▶ [AUFGABEN]:
A – Bearbeite im Text über den gestoppten Stahlwerksbau den Abschnitt, der mit „Die chinesische Regierung“ beginnt und mit „Wohlstand gebracht hat.“ endet. Ersetze darin „Bauern“ durch „Landwirte“.
B – An welchem Fluss liegt laut dem Text über den gestoppten Stahlwerksbau die Gemeinde Weicun?

▶ [VORLIEGENDER TEXT]:
Die chinesische Regierung stoppt den Bau eines riesigen Stahlwerks – und stürzt eine Provinz ins Nichts

Von Matt Pottinger Vor einem Jahr haben Cheng Huajong und Tausende anderer Bauern in der chinesischen Gemeinde Weicun am Fluss Yangtze Verträge unterschrieben, mit denen sie dem Abriss ihrer Häuser und der Umwandlung ihrer Reis und Weizenfelder in eine gewaltige Baustelle zustimmten. Es war nicht die dürftige Entschädigung, die sie veranlasste, ihre Unterschrift unter die Verträge zu setzen, sondern etwas viel Größeres: Die Aussicht, von der Welle der Industrialisierung emporgehoben zu werden, die schon manch anderem chinesischen Nest in den vergangenen Jahren Wohlstand gebracht hat.

(Datensätze zu Bedienelementen)
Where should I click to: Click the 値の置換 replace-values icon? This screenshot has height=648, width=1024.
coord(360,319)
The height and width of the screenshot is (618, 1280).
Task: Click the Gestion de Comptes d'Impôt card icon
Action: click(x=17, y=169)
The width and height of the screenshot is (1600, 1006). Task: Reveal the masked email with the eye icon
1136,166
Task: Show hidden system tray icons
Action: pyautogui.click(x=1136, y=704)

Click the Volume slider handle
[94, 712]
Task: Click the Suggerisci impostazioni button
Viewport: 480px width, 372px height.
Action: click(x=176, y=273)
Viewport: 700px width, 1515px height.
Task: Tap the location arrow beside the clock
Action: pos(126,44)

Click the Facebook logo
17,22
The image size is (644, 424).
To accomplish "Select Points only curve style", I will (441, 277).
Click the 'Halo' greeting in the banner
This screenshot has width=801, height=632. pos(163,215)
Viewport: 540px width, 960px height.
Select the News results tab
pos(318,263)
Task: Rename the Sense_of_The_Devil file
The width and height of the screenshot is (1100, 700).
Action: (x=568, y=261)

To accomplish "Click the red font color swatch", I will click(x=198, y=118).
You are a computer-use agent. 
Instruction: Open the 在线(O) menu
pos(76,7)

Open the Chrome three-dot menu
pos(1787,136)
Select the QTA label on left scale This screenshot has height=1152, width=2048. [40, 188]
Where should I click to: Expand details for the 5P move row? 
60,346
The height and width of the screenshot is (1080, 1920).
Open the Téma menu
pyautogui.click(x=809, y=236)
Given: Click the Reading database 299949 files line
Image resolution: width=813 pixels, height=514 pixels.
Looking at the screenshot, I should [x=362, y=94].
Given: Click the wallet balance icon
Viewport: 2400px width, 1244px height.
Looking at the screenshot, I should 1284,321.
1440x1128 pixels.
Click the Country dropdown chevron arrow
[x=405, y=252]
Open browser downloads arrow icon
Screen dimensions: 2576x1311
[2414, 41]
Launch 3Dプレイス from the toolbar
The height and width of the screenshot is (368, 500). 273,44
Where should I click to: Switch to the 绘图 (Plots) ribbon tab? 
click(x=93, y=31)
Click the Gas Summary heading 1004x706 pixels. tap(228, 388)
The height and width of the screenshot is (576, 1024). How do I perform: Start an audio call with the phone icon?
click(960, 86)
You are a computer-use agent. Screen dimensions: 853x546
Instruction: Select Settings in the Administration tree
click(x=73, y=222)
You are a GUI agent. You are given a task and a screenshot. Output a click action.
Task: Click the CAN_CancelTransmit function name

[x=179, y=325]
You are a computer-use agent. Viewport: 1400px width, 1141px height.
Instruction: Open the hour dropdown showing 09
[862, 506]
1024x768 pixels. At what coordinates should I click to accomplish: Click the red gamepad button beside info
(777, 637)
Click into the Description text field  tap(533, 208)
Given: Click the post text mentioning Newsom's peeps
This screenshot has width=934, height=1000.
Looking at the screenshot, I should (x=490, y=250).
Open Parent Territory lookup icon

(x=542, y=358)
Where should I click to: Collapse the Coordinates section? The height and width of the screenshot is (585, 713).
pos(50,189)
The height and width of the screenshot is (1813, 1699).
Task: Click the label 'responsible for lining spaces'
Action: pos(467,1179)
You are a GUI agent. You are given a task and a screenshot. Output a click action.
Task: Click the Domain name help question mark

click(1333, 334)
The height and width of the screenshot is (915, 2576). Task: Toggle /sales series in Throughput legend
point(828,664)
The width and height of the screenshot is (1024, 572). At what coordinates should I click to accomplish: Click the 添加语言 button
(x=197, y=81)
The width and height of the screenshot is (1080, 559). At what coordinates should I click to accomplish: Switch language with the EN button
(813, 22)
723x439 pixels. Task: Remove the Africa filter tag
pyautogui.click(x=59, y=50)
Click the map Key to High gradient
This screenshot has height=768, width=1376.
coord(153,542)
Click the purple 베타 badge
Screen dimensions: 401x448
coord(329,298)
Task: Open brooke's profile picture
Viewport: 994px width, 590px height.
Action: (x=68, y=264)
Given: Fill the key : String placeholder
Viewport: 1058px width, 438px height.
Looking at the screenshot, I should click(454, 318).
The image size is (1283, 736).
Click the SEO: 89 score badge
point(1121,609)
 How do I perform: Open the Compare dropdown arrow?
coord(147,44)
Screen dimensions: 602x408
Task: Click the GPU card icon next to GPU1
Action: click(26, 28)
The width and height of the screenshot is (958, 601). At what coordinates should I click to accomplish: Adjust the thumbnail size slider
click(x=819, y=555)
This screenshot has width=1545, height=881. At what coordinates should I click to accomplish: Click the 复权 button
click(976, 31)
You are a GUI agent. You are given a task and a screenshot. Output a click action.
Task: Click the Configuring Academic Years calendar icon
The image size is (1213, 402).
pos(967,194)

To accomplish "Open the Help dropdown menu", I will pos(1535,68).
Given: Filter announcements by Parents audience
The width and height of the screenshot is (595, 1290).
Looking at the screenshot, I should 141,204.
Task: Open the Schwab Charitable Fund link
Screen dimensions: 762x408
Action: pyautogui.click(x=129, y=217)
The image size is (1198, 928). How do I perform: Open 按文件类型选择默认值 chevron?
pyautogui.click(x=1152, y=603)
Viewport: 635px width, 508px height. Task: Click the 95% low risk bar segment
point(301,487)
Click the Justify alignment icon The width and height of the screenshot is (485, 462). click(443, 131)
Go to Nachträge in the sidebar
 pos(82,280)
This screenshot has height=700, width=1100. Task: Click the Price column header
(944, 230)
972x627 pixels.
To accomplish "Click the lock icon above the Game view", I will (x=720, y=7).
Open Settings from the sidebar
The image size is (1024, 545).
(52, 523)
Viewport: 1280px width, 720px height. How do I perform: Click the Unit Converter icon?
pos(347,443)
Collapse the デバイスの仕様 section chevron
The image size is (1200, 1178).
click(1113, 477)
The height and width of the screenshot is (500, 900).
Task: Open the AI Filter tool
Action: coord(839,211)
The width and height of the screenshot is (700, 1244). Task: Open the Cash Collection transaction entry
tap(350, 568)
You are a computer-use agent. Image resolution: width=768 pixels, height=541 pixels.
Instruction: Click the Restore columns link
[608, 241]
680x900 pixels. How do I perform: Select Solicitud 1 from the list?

▶ [LÖSUNGEN]:
A –
Die chinesische Regierung stoppt den Bau eines riesigen Stahlwerks – und stürzt eine Provinz ins Nichts

Von Matt Pottinger Vor einem Jahr haben Cheng Huajong und Tausende anderer Landwirte in der chinesischen Gemeinde Weicun am Fluss Yangtze Verträge unterschrieben, mit denen sie dem Abriss ihrer Häuser und der Umwandlung ihrer Reis und Weizenfelder in eine gewaltige Baustelle zustimmten. Es war nicht die dürftige Entschädigung, die sie veranlasste, ihre Unterschrift unter die Verträge zu setzen, sondern etwas viel Größeres: Die Aussicht, von der Welle der Industrialisierung emporgehoben zu werden, die schon manch anderem chinesischen Nest in den vergangenen Jahren Wohlstand gebracht hat.

B – Am Fluss Yangtze.